O nascimento dos filhotes sob cuidados profissionais representa um marco vital para a preservação de uma das aves mais ameaçadas de extinção no mundo.
O Zoológico de São Paulo celebrou uma conquista histórica para a conservação da fauna brasileira. Dois filhotes de arara-azul-de-lear (Anodorhynchus leari), uma das espécies de aves mais raras e ameaçadas do planeta, nasceram com sucesso na instituição. O feito só foi possível graças a uma intervenção estratégica e minuciosa dos biólogos e veterinários da equipe, que monitoraram de perto todo o processo de incubação e nascimento.
A arara-azul-de-lear é uma espécie nativa do Brasil, encontrada na natureza exclusivamente na região da Caatinga, no interior da Bahia. Por conta da caça ilegal, da destruição de seu habitat e do tráfico de animais, a população selvagem sofreu quedas drásticas ao longo das últimas décadas, tornando cada nascimento em cativeiro um evento de extrema importância para garantir a variabilidade genética e a sobrevivência a longo prazo desses animais.
A técnica de manejo e cuidados especiais Para garantir que os ovos chegassem ao fim do período de incubação com segurança, a equipe do zoológico paulistano optou por um manejo controlado. Diante dos riscos comuns no ambiente de ninho natural em cativeiro — como a quebra acidental por parte dos pais —, os ovos foram transferidos para incubadoras artificiais, onde receberam controle rigoroso de temperatura e umidade.

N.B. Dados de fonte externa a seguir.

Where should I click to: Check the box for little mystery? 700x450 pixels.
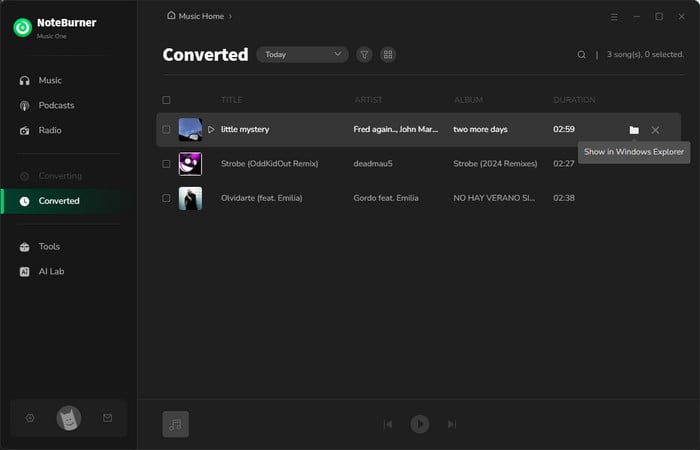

O esforço deu resultado positivo e os dois filhotes romperam as cascas saudáveis. Nas primeiras semanas de vida, os recém-nascidos exigem cuidados em tempo integral, incluindo alimentação assistida com fórmulas nutricionais específicas fornecidas pelos tratadores em intervalos regulares de poucas horas. Após essa fase crítica de desenvolvimento e o fortalecimento do sistema imunológico, a meta do programa de conservação é que esses indivíduos possam, no futuro, integrar projetos de reintrodução na natureza ou colaborar para o nascimento de novas gerações da espécie.